**Data for review:**
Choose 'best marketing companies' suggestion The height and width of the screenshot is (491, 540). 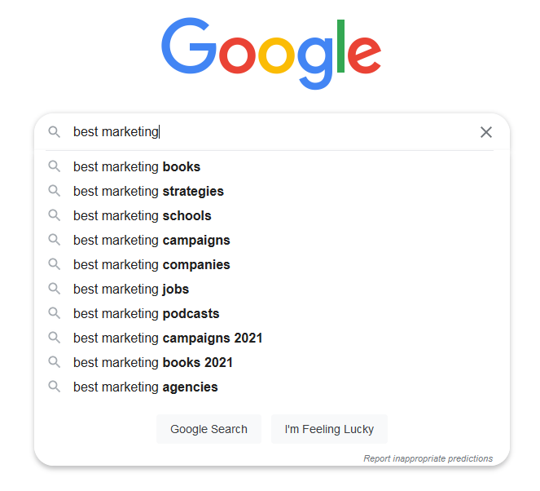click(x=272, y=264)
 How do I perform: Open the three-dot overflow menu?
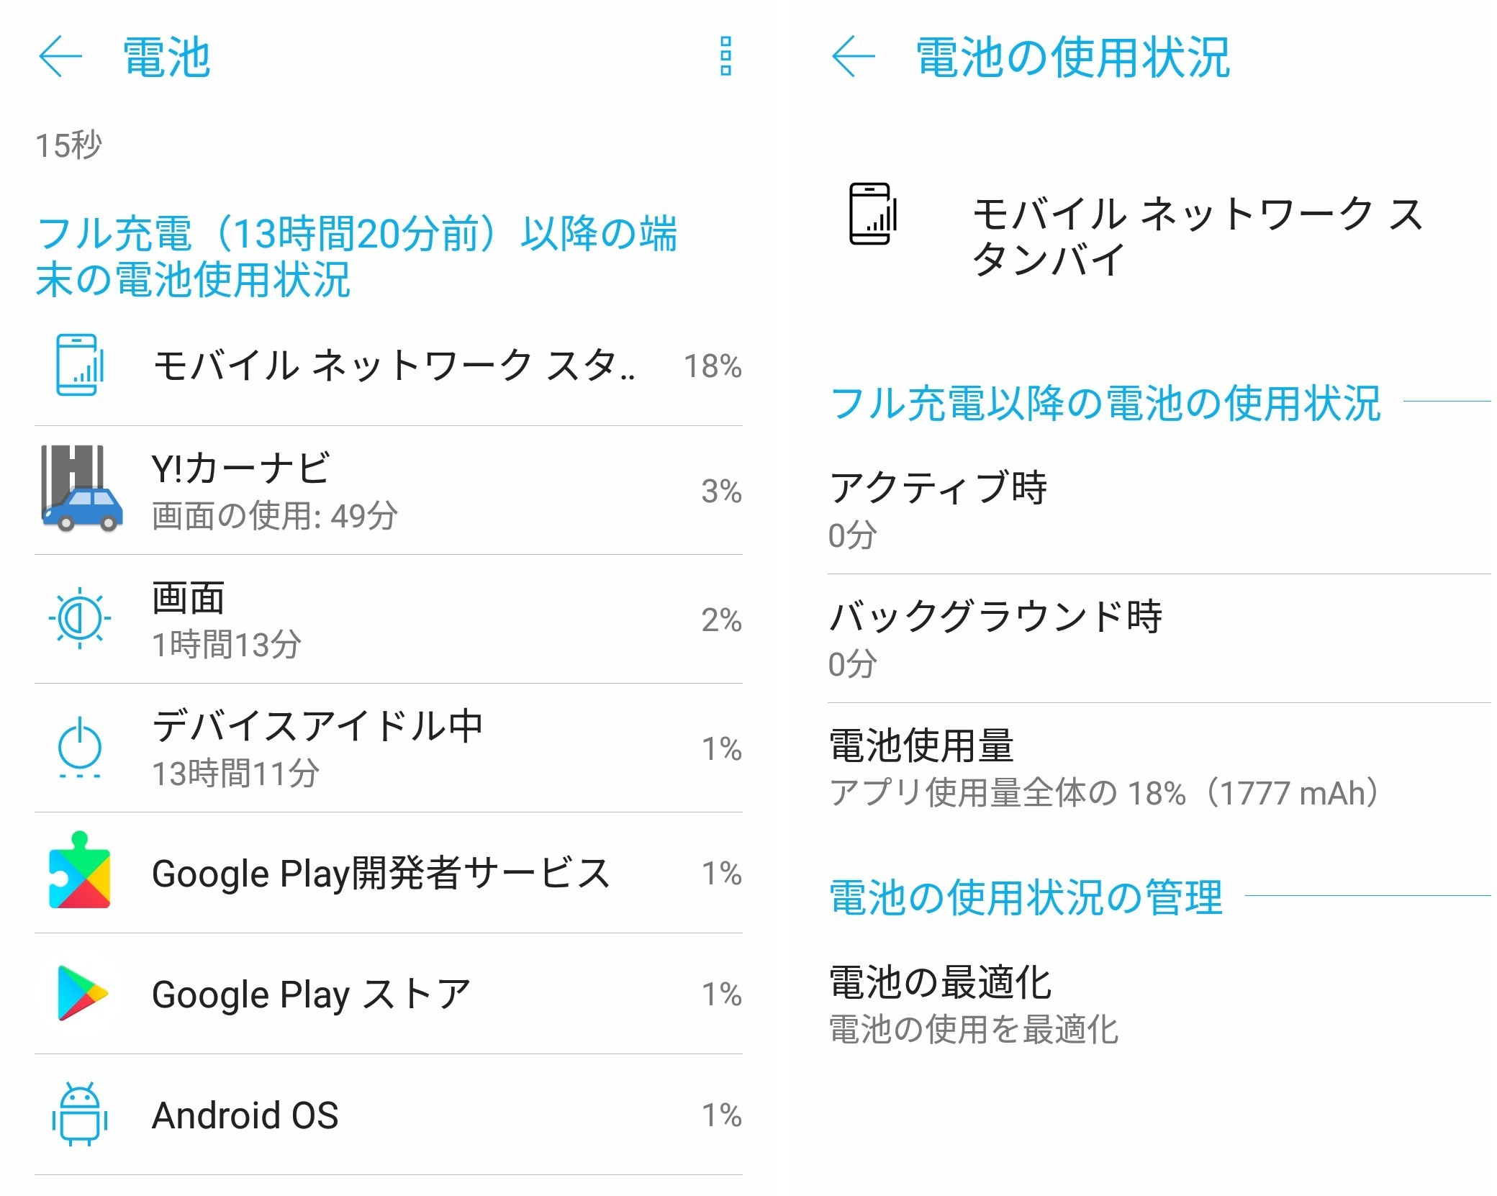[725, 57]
---
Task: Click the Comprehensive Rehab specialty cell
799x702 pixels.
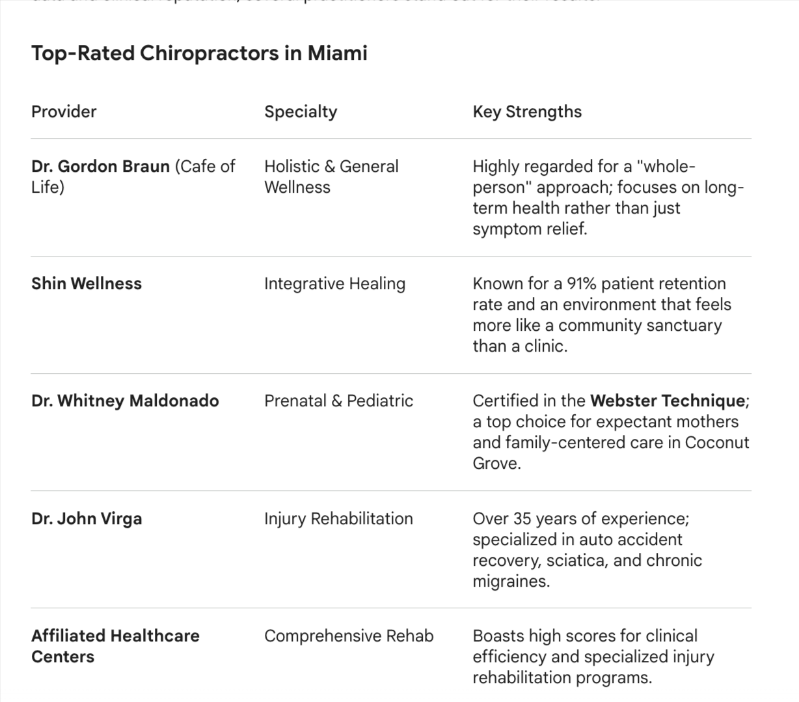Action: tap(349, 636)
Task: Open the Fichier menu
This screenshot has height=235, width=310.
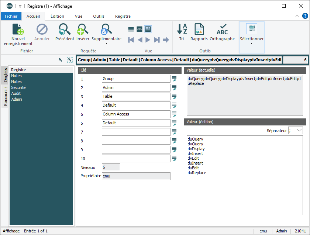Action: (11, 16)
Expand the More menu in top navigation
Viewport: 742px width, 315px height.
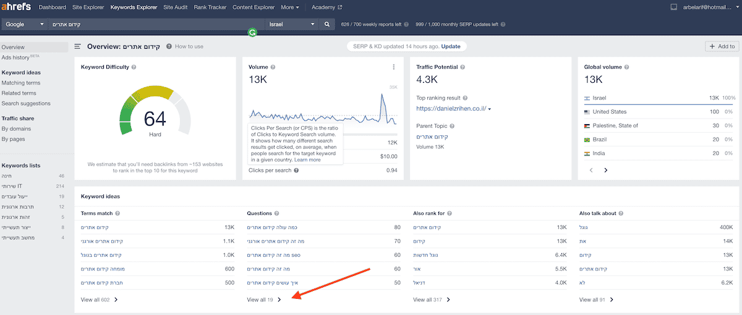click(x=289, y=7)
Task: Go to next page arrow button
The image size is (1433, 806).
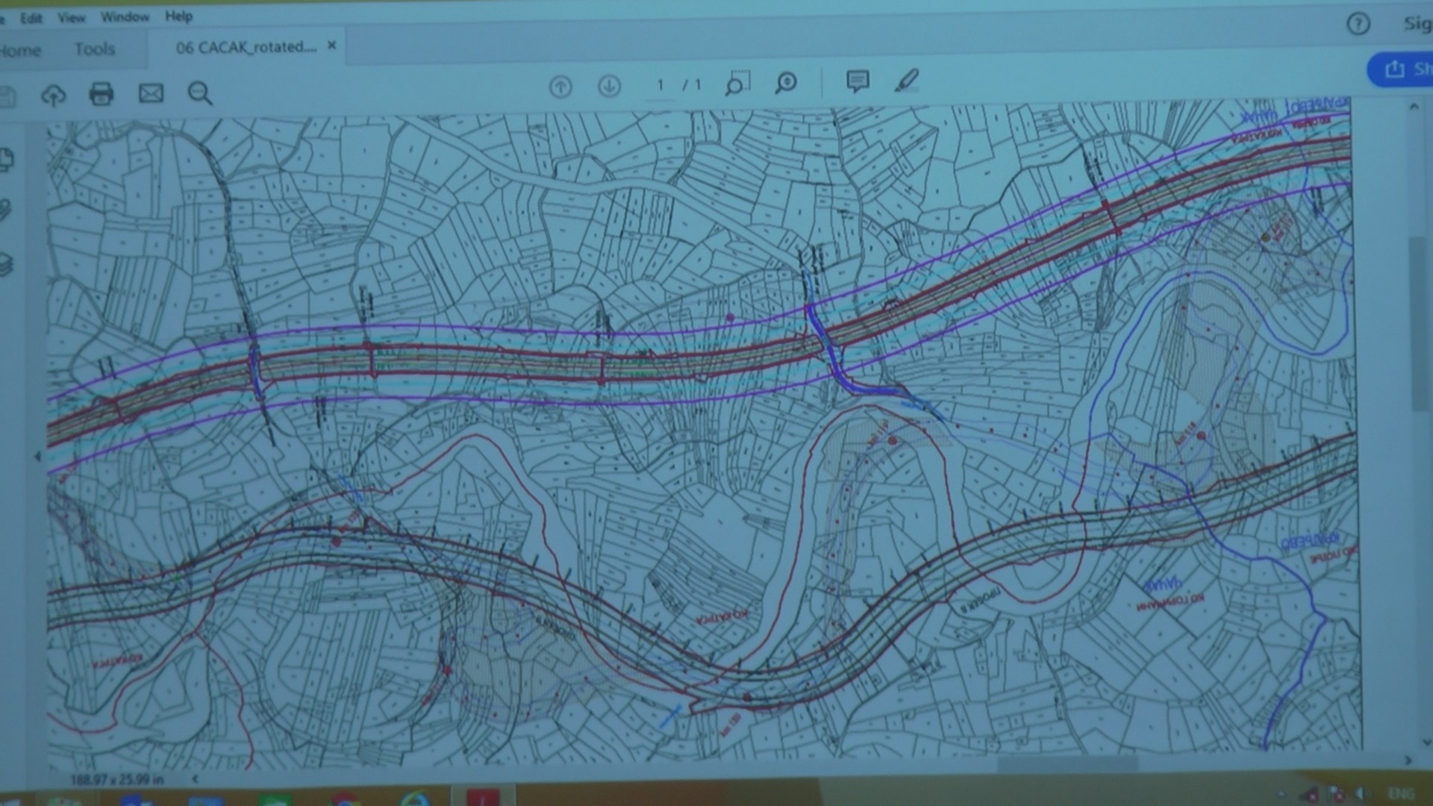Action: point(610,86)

**Exercise aim:** Where a line of the material above holds the string "Task", copy that line.

**Result:**
Task: Click the Comprehensive Rehab specialty cell
Task: Open the Fichier menu
Task: Go to next page arrow button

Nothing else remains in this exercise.